Le mariage gay d'un Marocain et d'un Français
Actualités du droit - Gilles Devers, 13/10/2013
Le mariage pour tous,… c’était le mariage pour presque tous, car le ministère de la justice entendait préserver, au titre des bonnes relations entre Etats, la force de conventions bilatérales posant pour principe que la loi relative au mariage applicable est celle du pays d’origine… loi qui ne connait pas le mariage gay. En cause, onze Etats : Pologne, Maroc, Bosnie-Herzégovine, Monténégro, Serbie, Kosovo, Slovénie, Tunisie, Algérie, Laos et Cambodge.
Une fois la loi votée, le 23 avril, le ministère avait publié une circulaire, le 29 mai 2013, pour souligner que ces conventions internationales devaient être respectées. Ah, ah...

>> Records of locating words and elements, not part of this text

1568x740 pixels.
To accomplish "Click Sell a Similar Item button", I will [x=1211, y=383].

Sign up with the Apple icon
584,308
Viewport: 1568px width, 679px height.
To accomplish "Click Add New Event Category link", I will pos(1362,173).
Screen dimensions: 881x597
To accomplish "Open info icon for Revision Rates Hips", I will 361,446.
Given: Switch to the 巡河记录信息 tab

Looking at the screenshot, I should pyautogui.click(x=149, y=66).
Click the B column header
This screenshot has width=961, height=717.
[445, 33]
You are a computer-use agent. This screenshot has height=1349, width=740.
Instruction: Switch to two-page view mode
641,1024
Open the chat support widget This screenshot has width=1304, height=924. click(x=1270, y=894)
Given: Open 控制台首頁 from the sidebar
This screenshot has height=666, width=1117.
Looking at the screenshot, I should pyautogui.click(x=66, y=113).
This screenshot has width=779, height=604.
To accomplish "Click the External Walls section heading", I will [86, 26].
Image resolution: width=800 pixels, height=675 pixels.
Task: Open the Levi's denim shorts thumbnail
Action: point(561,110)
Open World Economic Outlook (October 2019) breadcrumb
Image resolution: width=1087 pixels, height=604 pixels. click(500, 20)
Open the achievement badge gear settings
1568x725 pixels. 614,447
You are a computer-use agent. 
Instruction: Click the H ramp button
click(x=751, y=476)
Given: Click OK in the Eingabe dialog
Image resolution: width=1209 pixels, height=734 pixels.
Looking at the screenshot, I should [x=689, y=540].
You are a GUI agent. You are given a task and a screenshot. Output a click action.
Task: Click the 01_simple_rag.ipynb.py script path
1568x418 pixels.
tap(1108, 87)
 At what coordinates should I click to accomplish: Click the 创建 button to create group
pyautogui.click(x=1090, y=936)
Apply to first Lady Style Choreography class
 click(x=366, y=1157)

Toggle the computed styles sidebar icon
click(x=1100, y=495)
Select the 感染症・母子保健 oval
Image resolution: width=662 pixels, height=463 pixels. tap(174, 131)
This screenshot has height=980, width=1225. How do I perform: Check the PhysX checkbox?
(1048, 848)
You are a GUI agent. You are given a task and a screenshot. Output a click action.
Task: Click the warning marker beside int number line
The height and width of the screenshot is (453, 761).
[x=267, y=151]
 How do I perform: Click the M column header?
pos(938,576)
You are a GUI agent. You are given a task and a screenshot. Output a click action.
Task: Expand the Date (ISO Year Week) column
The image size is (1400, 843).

Alors, que vaut une circulaire ? Pas grand-chose… On passe son temps à le répéter, et en voici un bel exemple. Mais l’obstacle de ces conventions, lui, ne sera pas si simple à franchir.
L’affaire se jouait à Chambéry, avec la demande de mariage d’un Français et d’un Marocain. Dominique et Mohamed avaient fait les formalités, mais le procureur de la République a tout bloqué par une opposition à mariage. Là, c’est l’effet, le seul, de la circulaire : les consignes données par le ministère s’imposent par voie hiérarchique, et le Parquet étant sous l’autorité du garde des Sceaux, le procureur a appliqué la circulaire.
Les futurs époux ont alors formé un recours devant le tribunal de grande instance, et la, patatras… le tribunal a écarté et la loi, et la convention franco-marocaine.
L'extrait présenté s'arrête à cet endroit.